Acceptable behavior: You create and run a script that accepts information from a web form and sends the information to a set single address or fixed set of recipient addresses.
Violation: You create and/or run e-mail server software configured to accept e-mail messages from arbitrary senders and deliver to arbitrary recipients (an open relay).
Violation: Someone has "spammed" several electronic mailing lists to which you subscribe, so you "get him back" by sending seven hundred identical derisive mail messages to the person's e-mail address.
About retaliation: Retaliation in kind is not appropriate behavior, as it continues to victimize other people. There are appropriate avenues for protest, which will not violate University policy. See "Where to turn" in the section of this policy called "Protection for you."
Acceptable behavior: Your recognized campus organization publishes Web pages. The group's home page contains this accurate information: "Membership in [name of group] requires payment of twenty dollars annual dues."
Acceptable behavior: You use e-mail to apply for a grant that will help pay for your textbooks and travel.
Acceptable behavior: Your child has outgrown an infant stroller and you want to sell it. You use your University access to post a "for sale" notice to the relevant message board.
Acceptable behavior: You are a student seeking summer employment, and use e-mail to communicate with prospective employers.
Acceptable behavior: You are about to graduate from Princeton, and use e-mail to communicate with potential employers.
Acceptable behavior: You are a faculty member whose scholarly publication is carried by an on-line bookseller; you make the book title on your web page serve as a "hot link" to the point of sale.
Acceptable behavior: Your recognized student organization has a CD that the group has been authorized to sell via the World Wide Web. You offer it for sale following the regulations for e-commerce established by the Treasurer’s Office.
Violation: You are an officer in a recognized University organization that is supported by fees from members and "friends of" the organization. The organization has a WWW page explaining its activities. Rather than just state that support is by subscription from members and friends and stating factual information regarding fees, you post an appeal, "Send your dollars in now! Support this cause at Princeton."
Violation: You contract with a commercial firm to include a banner ad on your Princeton University personal home page, so that you will get a small payment each time someone connects to the company's site from the banner-link on your web page.
Violation: You are a University employee who manages a summer camp for children interested in chess. You use your Princeton University e-mail address and affiliation to advertise the camp.

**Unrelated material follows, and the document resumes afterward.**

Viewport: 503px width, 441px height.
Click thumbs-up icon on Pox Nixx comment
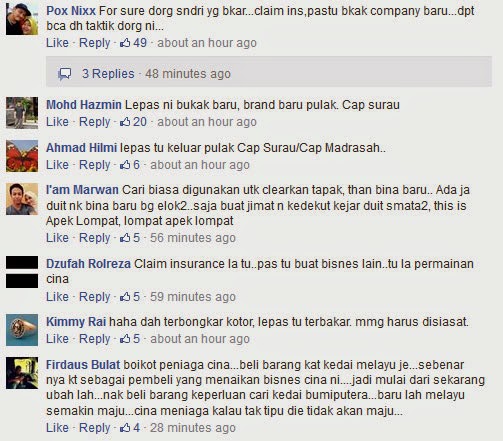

Violation: You run an advertisement of your own for-pay service on your web page.
Violation: You use your networked device and assigned University IP address (Internet Protocol address) to register a domain and/or host a website or operate a mail-server with a .com designation.
Violation: Without University authorization, you provide a mail exchange agent (i.e., e-mail service) for a .org domain on a device connected to the University network.
Violation: You agree to let a commercial service use the excess capacity on your University-connected device as a network distribution point for files or services. (Such an agreement also entails use of the University's bandwidth, which you are not authorized to assign for such purposes.)
Acceptable behavior: You use University equipment to videotape a debate between candidates for state office in order that a Politics class can view the video.
Acceptable behavior: You use your networked device to post to a non-University message board, expressing your view that a current candidate is the best candidate for a particular public office.
Violation: You use your University access to post to a message board indicating that Princeton University supports a current candidate for political office.